Source: Handbook of Signs & Symptoms (Third Edition), 2006
If you detect carpopedal spasm, quickly examine the patient for signs of respiratory distress (laryngospasm, stridor, loud crowing noises, cyanosis) or cardiac arrhythmias, which indicate hypocalcemia. Obtain blood samples for electrolyte analysis (especially calcium), and perform an electrocardiogram. Connect the patient to a monitor to watch for the appearance of arrhythmias. Administer an I.V. calcium preparation, and provide emergency respiratory and cardiac support. If a calcium infusion doesn’t control seizures, administer a sedative, such as chloral hydrate or phenobarbital.
Source: Professional Guide to Signs & Symptoms (Fifth Edition), 2006
Prepare the patient for laboratory tests, such as complete blood count and serum calcium, phosphorus, and parathyroid hormone studies.
Carpopedal spasm can cause severe pain and anxiety; provide a quiet, dark environment to help the patient remain calm. Observe him closely for other signs of hypocalcemia until laboratory results rule out the disorder.
Advise the patient to report numbness, tingling, or pain during hospitalization. If he has a disease that increases his risk of low serum calcium level, emphasize the need for dietary calcium replacement upon discharge from the hospital. Teach the patient the importance of receiving immunization against tetanus and keeping a vaccination record. If his immunization status is uncertain, he must receive the vaccine. Tetanus toxoid booster shots must be given every 10 years after the initial immunization.

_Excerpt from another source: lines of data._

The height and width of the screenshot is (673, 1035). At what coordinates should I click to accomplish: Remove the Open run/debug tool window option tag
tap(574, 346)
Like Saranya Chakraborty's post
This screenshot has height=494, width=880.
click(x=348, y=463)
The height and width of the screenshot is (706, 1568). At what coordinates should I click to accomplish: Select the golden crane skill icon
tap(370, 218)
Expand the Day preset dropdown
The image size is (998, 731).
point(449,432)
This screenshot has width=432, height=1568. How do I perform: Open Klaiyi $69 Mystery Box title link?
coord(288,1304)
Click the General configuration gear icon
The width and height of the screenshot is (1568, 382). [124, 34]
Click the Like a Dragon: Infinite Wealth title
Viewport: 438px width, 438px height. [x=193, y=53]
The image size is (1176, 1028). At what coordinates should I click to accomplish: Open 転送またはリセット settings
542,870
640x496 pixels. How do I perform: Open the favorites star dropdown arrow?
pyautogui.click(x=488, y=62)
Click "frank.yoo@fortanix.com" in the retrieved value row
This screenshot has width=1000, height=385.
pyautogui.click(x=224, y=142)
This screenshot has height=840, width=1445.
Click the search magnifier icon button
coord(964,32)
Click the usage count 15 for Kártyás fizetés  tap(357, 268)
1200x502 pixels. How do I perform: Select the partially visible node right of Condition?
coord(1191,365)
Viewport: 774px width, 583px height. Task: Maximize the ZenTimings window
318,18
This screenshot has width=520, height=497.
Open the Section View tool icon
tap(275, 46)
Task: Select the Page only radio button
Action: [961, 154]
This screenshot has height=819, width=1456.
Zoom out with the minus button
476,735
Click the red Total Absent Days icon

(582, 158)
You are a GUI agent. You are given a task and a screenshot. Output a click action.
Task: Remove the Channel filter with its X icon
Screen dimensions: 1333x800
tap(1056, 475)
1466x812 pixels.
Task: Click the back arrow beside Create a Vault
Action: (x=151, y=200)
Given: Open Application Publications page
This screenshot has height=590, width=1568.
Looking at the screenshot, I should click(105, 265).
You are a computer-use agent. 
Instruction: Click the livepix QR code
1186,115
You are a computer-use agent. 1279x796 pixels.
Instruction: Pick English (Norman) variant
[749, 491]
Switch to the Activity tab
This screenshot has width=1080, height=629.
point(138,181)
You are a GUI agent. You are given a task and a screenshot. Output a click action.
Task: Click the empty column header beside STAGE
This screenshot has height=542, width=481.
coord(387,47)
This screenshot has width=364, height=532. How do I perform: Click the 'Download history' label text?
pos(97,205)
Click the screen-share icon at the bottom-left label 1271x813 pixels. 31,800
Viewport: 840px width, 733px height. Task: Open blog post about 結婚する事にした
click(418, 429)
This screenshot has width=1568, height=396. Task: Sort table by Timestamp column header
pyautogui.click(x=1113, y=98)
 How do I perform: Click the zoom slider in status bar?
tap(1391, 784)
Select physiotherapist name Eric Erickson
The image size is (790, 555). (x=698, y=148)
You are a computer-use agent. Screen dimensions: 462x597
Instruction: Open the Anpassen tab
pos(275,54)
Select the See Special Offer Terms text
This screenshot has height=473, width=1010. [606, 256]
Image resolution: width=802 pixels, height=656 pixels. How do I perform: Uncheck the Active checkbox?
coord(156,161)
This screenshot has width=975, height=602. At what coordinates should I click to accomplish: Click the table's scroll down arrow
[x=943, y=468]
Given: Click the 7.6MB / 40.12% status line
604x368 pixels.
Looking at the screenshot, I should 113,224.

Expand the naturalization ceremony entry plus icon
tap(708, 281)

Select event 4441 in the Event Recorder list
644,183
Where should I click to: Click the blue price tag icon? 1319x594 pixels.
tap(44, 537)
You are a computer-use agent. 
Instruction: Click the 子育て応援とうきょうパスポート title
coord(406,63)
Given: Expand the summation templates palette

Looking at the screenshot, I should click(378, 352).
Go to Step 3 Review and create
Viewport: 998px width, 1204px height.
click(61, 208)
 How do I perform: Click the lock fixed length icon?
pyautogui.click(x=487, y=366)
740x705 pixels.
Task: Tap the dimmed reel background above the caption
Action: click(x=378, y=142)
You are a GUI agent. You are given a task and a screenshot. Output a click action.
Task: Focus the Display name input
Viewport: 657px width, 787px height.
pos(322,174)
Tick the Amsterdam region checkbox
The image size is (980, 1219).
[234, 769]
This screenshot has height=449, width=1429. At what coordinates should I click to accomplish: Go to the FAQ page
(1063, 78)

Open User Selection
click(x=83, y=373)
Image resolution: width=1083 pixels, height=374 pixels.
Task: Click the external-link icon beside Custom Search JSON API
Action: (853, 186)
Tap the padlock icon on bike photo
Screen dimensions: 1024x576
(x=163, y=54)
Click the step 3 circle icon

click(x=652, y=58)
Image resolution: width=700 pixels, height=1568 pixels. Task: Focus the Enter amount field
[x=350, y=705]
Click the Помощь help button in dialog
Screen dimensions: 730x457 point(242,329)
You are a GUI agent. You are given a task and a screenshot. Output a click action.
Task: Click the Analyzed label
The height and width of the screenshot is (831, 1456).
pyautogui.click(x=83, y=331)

Source: Alarming Signs and Symptoms: Lippincott Manual of Nursing Practice Series, 2007
If you detect carpopedal spasm, quickly examine the patient for signs of respiratory distress (laryngospasm, stridor, loud crowing noises, cyanosis) or cardiac arrhythmias, which indicate hypocalcemia. Obtain blood samples for electrolyte analysis (especially calcium), and perform an electrocardiogram. Connect the patient to a monitor to watch for the appearance of arrhythmias. Administer an I.V. calcium preparation, and provide emergency respiratory and cardiac support. If calcium infusion doesn’t control seizures, administer a sedative, such as chloral hydrate or phenobarbital.
Source: Signs & Symptoms: A 2-in-1 Reference for Nurses, 2007
▪ If carpopedal spasm causes severe pain and anxiety, leading to hyperventilation, help the patient slow his breathing through your relaxing touch, reassuring attitude, and clear directions about what he should do.
▪ Provide a quiet, dark environment to reduce his anxiety.
▪ Prepare the patient for laboratory tests, such as complete blood count and serum calcium, phosphorus, and parathyroid hormone studies.
▪ Suspect tetanus in anyone with carpopedal spasm, difficulty swallowing, and seizures.
▪ Explain the underlying disorder and treatment plan.
▪ Teach the patient the importance of receiving immunization against tetanus and of keeping a vaccination record.
▪ Explain that a tetanus toxoid booster shot should be given every 10 years prophylactically, after the patient has been properly immunized in childhood.